# Problem description
Copy the items below word for word, from their first line through the line containing "point(213,86)", including both of those lines.

Source records:
** start **

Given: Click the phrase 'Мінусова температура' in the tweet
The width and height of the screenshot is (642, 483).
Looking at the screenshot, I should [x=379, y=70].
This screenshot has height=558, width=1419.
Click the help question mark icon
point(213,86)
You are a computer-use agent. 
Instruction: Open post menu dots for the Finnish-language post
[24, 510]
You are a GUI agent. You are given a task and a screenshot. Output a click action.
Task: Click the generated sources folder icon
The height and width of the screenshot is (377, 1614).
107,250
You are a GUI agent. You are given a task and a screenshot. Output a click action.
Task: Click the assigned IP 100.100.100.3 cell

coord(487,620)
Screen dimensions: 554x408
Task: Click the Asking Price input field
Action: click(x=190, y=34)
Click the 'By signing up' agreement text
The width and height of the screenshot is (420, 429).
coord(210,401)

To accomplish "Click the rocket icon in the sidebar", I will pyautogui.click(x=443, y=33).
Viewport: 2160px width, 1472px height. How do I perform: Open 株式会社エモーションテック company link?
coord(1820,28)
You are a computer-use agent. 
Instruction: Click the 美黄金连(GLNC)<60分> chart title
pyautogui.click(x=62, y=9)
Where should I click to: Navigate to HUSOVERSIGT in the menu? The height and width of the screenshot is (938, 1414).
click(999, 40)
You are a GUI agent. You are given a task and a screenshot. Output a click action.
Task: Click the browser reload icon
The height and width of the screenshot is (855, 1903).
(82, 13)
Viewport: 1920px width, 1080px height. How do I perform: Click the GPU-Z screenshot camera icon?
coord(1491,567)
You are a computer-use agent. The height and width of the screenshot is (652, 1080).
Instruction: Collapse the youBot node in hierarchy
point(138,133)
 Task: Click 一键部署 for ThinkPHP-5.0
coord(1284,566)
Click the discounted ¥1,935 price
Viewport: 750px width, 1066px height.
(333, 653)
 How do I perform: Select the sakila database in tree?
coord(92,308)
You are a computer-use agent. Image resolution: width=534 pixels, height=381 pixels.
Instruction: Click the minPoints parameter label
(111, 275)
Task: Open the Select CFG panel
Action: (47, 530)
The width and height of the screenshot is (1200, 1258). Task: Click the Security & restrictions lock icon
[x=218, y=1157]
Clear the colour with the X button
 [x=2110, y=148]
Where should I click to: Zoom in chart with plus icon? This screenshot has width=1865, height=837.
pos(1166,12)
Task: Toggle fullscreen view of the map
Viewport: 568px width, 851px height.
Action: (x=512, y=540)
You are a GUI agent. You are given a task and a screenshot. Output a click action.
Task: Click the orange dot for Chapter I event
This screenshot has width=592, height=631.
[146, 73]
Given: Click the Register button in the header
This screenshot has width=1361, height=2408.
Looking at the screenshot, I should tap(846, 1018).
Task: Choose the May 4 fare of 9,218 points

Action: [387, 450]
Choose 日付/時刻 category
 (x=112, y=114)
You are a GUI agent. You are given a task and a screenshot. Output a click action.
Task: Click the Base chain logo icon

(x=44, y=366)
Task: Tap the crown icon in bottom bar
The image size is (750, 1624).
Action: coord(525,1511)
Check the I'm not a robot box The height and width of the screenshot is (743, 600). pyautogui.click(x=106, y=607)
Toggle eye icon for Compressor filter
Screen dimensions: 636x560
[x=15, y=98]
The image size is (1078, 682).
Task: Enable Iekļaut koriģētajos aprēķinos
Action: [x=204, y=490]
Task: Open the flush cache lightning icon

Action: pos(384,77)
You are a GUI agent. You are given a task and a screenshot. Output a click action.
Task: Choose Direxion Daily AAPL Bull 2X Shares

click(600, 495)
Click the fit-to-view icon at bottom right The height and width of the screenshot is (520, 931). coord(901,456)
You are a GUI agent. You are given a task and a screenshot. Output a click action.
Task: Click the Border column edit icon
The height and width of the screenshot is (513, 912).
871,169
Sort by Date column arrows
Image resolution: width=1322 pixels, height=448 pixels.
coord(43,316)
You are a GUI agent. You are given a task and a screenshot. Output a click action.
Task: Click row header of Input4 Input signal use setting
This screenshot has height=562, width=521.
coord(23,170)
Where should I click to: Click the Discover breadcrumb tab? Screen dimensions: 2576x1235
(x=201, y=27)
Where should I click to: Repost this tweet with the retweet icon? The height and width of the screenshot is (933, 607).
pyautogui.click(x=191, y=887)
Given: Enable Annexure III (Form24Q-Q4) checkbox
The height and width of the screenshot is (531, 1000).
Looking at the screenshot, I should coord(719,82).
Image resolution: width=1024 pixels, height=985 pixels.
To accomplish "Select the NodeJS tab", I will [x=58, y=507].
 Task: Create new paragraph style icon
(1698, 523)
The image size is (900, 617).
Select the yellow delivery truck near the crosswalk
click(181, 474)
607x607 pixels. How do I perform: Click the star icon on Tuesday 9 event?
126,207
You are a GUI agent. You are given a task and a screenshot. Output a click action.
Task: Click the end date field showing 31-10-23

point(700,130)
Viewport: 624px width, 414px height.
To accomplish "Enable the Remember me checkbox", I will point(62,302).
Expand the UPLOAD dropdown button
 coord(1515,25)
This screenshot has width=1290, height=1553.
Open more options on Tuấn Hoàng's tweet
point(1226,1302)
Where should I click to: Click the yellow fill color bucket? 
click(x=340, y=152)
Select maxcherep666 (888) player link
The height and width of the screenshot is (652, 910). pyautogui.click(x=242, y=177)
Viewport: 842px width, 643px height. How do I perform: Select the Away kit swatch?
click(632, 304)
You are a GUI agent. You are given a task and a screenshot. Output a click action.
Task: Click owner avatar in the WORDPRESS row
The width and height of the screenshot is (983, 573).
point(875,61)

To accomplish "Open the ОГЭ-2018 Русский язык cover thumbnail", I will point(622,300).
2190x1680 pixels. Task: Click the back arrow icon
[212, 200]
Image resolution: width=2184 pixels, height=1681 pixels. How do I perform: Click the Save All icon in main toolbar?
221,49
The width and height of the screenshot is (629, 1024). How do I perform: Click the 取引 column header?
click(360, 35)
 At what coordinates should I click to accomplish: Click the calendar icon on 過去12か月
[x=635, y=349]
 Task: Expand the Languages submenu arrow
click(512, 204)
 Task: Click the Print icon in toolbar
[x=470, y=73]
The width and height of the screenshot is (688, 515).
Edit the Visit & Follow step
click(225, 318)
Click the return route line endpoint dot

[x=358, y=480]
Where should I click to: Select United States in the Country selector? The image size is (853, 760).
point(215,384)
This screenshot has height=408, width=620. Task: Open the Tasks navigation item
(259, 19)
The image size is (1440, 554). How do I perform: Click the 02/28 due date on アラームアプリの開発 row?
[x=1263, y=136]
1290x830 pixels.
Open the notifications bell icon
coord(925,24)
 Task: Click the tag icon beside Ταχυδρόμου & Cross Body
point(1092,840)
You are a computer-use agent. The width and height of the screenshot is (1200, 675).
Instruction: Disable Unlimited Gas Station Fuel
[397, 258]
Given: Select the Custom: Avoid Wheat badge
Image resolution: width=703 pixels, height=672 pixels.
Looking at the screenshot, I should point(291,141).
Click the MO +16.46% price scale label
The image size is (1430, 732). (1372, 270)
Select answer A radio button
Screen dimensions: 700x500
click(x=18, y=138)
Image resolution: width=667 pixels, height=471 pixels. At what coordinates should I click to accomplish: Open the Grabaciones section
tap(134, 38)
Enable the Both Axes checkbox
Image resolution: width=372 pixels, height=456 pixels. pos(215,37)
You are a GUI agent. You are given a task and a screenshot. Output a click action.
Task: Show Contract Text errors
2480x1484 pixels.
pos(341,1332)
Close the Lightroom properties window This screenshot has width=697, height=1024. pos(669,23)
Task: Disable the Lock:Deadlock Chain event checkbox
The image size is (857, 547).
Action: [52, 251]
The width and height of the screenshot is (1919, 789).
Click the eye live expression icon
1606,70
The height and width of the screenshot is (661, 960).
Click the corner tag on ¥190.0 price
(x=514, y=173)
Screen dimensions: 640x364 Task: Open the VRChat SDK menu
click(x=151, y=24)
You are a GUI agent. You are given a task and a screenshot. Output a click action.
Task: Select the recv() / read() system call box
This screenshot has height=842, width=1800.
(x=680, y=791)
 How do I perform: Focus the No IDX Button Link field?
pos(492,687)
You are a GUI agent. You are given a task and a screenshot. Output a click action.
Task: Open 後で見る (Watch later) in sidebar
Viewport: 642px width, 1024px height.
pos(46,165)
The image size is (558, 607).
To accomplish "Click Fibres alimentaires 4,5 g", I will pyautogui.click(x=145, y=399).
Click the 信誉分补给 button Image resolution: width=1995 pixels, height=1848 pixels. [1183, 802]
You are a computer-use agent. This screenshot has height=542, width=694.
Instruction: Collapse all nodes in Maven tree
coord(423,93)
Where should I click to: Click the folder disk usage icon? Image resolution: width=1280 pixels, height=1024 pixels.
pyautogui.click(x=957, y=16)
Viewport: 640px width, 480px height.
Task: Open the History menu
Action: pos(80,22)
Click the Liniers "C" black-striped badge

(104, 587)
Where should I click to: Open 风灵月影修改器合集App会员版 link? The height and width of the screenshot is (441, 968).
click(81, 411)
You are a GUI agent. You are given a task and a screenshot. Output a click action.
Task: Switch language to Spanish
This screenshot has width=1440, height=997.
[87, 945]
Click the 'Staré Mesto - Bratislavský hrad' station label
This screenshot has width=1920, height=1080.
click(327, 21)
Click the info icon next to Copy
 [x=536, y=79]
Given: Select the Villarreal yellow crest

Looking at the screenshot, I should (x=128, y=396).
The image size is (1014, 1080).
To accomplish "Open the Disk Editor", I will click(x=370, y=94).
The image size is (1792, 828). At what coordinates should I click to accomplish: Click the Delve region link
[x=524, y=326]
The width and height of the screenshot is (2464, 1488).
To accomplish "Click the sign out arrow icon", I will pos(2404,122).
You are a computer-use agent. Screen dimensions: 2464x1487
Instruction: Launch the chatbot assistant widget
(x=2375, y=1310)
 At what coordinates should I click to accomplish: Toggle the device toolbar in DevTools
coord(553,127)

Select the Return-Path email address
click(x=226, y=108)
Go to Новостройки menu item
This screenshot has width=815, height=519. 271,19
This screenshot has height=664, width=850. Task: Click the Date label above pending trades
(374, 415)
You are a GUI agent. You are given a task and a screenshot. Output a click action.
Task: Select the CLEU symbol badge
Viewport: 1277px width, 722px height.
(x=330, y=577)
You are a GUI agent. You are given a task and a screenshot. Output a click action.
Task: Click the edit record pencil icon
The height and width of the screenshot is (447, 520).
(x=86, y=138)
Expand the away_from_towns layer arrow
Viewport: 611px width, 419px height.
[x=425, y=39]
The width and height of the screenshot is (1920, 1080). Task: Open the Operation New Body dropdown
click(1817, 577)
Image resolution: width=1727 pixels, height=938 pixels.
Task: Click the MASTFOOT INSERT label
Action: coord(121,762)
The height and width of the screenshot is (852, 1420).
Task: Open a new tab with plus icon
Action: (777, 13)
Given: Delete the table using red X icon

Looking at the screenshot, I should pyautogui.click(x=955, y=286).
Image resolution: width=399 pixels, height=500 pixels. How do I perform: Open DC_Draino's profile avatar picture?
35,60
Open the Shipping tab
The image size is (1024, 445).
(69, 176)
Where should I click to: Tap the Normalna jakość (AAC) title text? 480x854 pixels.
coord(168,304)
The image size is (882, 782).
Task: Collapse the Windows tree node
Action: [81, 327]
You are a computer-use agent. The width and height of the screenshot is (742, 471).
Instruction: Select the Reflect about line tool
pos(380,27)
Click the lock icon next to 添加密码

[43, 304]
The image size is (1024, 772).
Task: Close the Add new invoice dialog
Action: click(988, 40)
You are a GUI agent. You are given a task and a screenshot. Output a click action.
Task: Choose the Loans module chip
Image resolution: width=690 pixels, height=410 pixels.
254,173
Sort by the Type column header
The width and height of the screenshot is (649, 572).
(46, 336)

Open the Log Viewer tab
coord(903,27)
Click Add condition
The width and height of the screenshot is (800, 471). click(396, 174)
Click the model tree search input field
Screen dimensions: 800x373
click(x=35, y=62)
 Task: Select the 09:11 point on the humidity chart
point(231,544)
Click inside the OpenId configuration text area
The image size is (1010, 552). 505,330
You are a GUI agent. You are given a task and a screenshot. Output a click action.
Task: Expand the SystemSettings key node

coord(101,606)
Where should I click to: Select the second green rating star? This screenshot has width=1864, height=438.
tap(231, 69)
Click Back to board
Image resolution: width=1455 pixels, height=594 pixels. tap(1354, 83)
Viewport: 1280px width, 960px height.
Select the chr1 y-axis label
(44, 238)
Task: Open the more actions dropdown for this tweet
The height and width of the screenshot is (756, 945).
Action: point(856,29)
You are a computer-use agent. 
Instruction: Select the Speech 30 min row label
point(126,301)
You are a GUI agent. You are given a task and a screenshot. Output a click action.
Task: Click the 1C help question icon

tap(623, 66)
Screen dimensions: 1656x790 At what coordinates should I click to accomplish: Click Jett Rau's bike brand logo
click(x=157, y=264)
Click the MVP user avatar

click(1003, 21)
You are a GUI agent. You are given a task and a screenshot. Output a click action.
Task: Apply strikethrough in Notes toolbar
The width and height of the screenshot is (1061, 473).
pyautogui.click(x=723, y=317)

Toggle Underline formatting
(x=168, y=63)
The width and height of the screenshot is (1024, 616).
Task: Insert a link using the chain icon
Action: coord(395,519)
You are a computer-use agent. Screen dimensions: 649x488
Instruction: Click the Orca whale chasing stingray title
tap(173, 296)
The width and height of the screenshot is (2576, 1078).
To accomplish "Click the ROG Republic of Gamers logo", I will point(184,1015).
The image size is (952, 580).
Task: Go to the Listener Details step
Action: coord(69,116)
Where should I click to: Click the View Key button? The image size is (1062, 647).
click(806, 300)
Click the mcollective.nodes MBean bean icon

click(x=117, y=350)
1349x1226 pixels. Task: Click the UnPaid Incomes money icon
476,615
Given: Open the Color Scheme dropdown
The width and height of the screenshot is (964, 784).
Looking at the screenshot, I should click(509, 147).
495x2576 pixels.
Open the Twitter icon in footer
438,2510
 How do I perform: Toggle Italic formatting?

** end **

# Solved problem
Given: Click the phrase 'Мінусова температура' in the tweet
The width and height of the screenshot is (642, 483).
Looking at the screenshot, I should [x=379, y=70].
This screenshot has height=558, width=1419.
Click the help question mark icon
point(213,86)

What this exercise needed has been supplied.